Start of Page text
Christmas is a time of celebrations, presents, good food, seeing family and friends, and going out.
But this year is hugely different with COVID-19, isolation, loneliness, and regionalised restrictions, making 2020 a particularly tough time of year especially for those struggling with mental ill health, low esteem, low confidence, anxiety, and depression.
So, what can we do then to support ourselves and others during this vastly different Christmas?
For many the opportunity to have some sort of structure may help, it gives us a sense of stability, it gives us direction, and helps us get out of bed in the morning. At Christmas when most people look forward to taking time off, losing a sense of structure can be a massive challenge if you are struggling with mental ill health.
It can be helpful to use mindfulness techniques such as colouring, reading, going for walks, or rediscovering previous hobbies and passions to help release those endorphins and make us feel good.
There are, in fact, specific steps you can make to have a happier, more meaningful Christmas this year and here are some ways you could make a difference:
- Serve someone - Sadness is inward-looking, service is its opposite. By making someone else’s life better, watch what happens to yours. Joy will start to replace sorrow, meaning and purpose will begin to strive in your life.
- Celebrate the season with forgiveness - Of all the gifts we can give, perhaps the most meaningful and life-changing will be the gift of forgiveness you offer someone that has upset or offended you. You will likely benefit the most from forgiving than the person you forgive.
End of Page text
Start of Given entries
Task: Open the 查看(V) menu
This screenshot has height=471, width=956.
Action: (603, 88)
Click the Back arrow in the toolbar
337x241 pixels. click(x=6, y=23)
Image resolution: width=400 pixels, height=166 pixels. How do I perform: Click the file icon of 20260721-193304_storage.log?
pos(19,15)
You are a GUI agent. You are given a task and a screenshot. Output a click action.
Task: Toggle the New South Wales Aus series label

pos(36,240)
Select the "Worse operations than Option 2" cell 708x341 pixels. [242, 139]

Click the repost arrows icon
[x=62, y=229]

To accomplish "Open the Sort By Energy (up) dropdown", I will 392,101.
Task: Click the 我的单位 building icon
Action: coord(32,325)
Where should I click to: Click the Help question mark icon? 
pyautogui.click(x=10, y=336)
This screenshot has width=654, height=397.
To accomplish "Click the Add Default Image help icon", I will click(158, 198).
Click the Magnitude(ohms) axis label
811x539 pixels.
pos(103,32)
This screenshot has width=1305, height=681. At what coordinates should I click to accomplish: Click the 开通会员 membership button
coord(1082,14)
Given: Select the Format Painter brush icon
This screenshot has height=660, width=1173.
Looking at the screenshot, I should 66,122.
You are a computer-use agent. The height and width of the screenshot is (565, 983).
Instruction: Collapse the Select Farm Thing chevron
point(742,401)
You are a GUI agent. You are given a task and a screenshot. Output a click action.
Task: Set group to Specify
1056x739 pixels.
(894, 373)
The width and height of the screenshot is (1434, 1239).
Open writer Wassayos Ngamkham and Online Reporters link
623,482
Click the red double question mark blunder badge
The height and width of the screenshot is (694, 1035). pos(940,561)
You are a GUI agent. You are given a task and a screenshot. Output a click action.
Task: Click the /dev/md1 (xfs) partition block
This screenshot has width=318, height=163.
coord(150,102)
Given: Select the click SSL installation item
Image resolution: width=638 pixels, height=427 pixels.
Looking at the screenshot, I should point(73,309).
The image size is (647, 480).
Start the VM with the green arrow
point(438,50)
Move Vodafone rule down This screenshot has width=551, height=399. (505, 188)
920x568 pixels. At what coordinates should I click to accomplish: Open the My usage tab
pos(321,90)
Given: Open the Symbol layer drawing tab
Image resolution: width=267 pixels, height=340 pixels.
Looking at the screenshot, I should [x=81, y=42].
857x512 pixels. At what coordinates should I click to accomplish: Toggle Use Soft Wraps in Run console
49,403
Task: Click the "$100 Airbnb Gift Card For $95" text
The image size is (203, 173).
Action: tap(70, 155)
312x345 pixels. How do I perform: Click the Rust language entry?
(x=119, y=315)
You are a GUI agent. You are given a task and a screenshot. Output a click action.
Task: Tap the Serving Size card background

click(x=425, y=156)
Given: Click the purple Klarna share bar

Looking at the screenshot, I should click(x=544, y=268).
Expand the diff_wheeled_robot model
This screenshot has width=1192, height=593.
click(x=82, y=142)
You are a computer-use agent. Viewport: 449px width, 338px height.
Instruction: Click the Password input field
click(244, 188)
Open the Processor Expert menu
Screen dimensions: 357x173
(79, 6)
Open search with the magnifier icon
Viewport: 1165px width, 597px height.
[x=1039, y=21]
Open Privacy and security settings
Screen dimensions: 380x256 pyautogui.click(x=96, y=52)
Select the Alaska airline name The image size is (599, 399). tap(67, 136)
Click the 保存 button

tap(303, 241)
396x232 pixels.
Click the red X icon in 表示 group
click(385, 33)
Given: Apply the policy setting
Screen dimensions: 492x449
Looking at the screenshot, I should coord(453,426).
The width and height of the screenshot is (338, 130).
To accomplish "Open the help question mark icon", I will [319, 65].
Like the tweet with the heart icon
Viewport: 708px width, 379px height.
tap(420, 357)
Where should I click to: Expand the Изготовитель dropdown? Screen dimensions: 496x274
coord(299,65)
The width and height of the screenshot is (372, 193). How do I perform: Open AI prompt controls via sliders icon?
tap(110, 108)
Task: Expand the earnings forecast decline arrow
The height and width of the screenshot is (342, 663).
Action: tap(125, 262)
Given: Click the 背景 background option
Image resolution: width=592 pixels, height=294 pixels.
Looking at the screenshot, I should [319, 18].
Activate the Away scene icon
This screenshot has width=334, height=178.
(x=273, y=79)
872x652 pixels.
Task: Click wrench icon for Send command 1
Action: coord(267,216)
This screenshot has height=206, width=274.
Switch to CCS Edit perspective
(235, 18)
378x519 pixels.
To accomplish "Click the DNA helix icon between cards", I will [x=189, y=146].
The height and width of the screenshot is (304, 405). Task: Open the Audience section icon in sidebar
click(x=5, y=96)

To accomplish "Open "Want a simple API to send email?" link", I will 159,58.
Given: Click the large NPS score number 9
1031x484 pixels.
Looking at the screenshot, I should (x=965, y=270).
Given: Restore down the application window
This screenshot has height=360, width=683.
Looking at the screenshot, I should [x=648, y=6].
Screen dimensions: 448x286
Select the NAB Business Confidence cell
End of Given entries
• [Task to complete]
In the text on coping with Christmas 2020, what is named as the opposite of sadness?

• [Response box]
Service.